Unit Test Coverage

S.Lott writes in his blog about unit test code-coverage: how much is enough?

Effective tests should account not only for code paths, but also input values and other application state or external environment that may affect the behavior.

For example, it may be easy to get 100% code coverage from tests for a function like the following:

divide(x, y) { return x/y; }

But unless you test for division-by-zero (when the parameter y is zero), you haven’t tested sufficiently.

The code-coverage metric doesn’t reveal when you’ve tested a good variety of input values. It only tests if your tests have visited the given lines of code, not what values were in each variable at the time.

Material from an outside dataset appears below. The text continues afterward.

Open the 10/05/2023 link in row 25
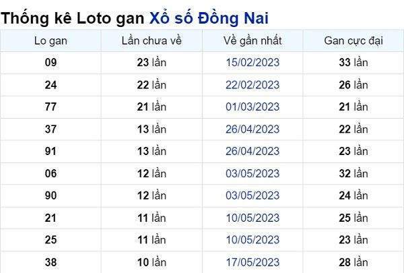This screenshot has width=404, height=273. click(253, 240)
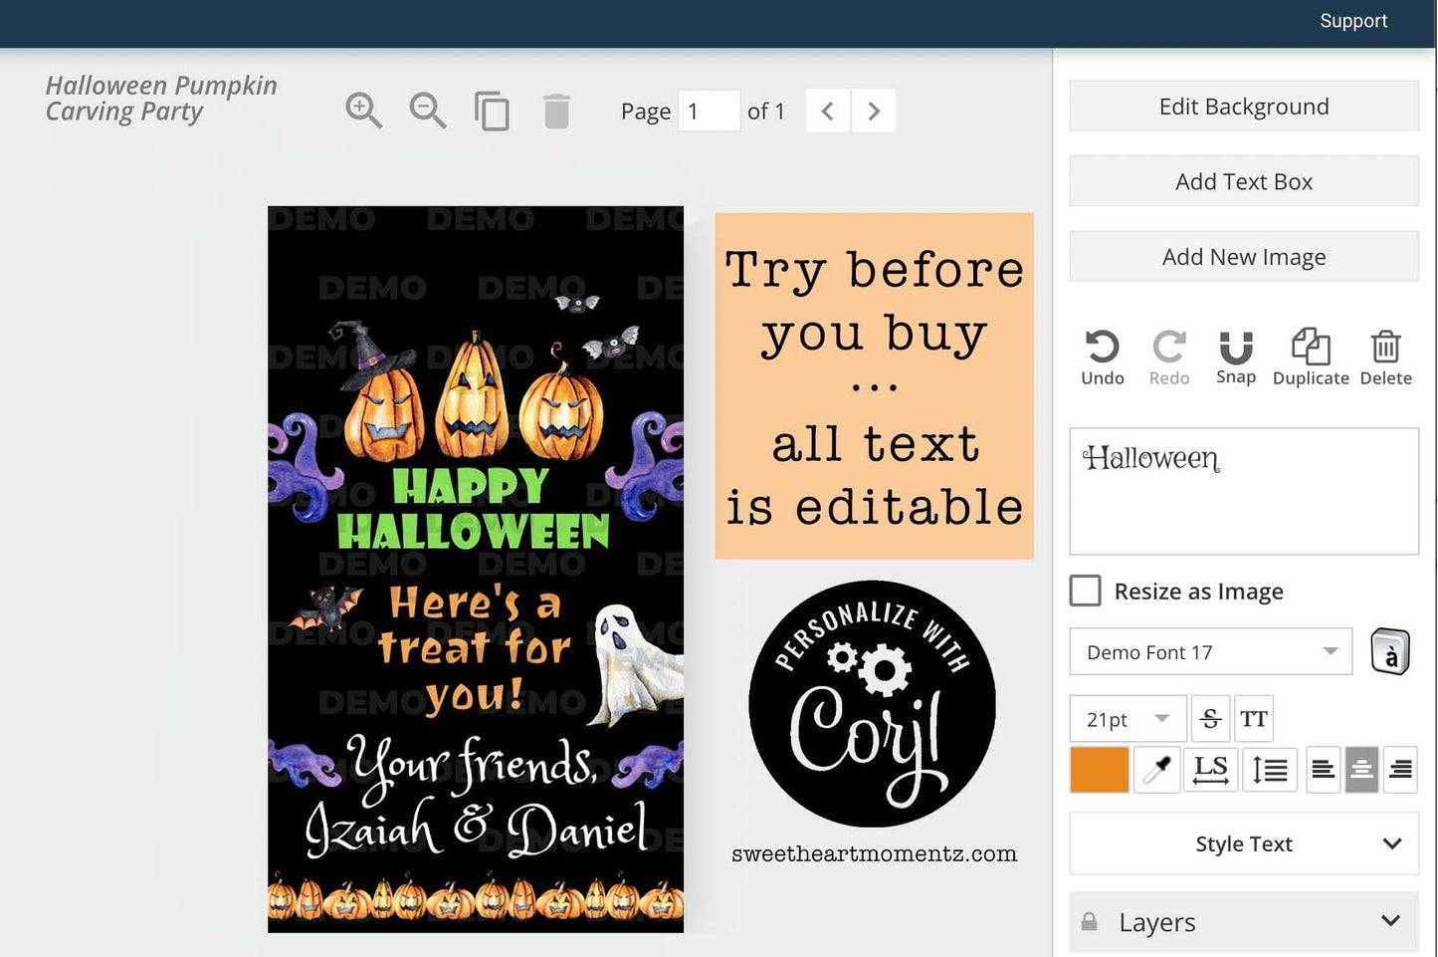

Likewise for other application state besides input parameters. Values in other application objects, the contents of databases or files, or the operating system environment can all affect the proper functioning of a class or function that you’re testing. These variations are not measured by code-coverage metrics.

It could be argued that if you’re testing for external state, you aren’t doing unit testing by its strict definition; you’re doing functional or system testing. Nevertheless, most people rely chiefly on unit testing tools, because automated unit testing tools that generate code-coverage metrics are pretty easy to use.

While it’s a worthwhile goal to try to get high code-coverage in your unit-testing, a score of 100% doesn’t guarantee that you’ve tested enough. Likewise, a score below 100% isn’t necessarily an indication of inadequate testing. Code-coverage is therefore not a goal in itself; it’s one way of measuring one type of testing.

Comments

One response to “Unit Test Coverage”

  1. akoskm Avatar

    I've just came over on your blog by looking for definitions on code coverage. Nice, straightforwad explanation given, thank you!